H1Supreme 6 days ago||
> But sometimes—and here's where it gets uncomfortable—you actually do need a button that updates part of a page without reloading the whole damn thing. You do need a search box that shows results as you type. You do need interactivity.

You can do this with plain old Javascript. Make a request, swap out the [inner | outer]HTML with the result. If you want a nice visual transition, wrap the swap in a startViewTransition(). Obviously, you need to be extra careful if you're using user-submitted HTML. Otherwise, it's fairly straight forward.

joeevans1000 4 days ago||
Weird, Safari reloads the page on the demo button clicks and Chrome does not.

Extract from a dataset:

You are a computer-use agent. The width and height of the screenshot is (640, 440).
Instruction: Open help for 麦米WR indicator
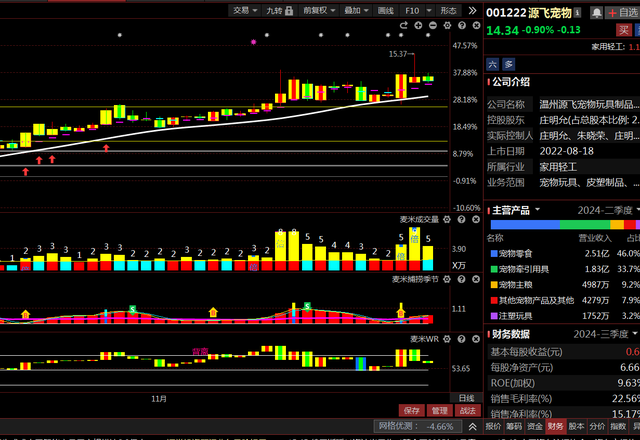(x=461, y=338)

UPDATE: the second visit to the page on Safari didn't have the issue. It's interesting to note that some people might have that effect though... reloads on Safari occasionally for whatever reason. Or it could be something rare on my end.

JohnMunsch 3 days ago||
False dichotomy. Your only options aren't HTMX or React/Vue/Svelte when web standards like custom elements have been here for years, are smaller, faster, and work with all your browsers (including the ones on your phone).
beders 5 days ago|
Can someone who's adapted HTMX for a larger app report about front-end-server costs?

HTMX serves fully baked HTML that needs to be created on the back-end (or front-end-facing servers)

That is more processing than sending the raw data to the front-end and baking the HTML there.

It is also more bandwidth (unless the JSON is more verbose than the HTML generated).

Lastly, I can generate different HTML fragments on the front-end from the same client-side state with the data only being transported once. How is that working out?

listenallyall 5 days ago|
> That is more processing

Not necessarily. Often it is less. Template engines can be very, very efficient and fast.

Returning JSON almost always requires data/object serialization on the server, this is often slower than direct data/object -> template rendering.

Further, it's not your server but keep in mind the client must de-serialize JSON and render some HTML every time.

Modifying layouts as a result of non-persistent state (light/dark mode, sorting, etc) can usually be handled relatively easily with styles and data- attributes and sprinkles of JS. HTMX works very well with Alpine.JS and similar libraries for more complex situations.

HTMX isn't for every scenario, but it works very very well in many scenarios.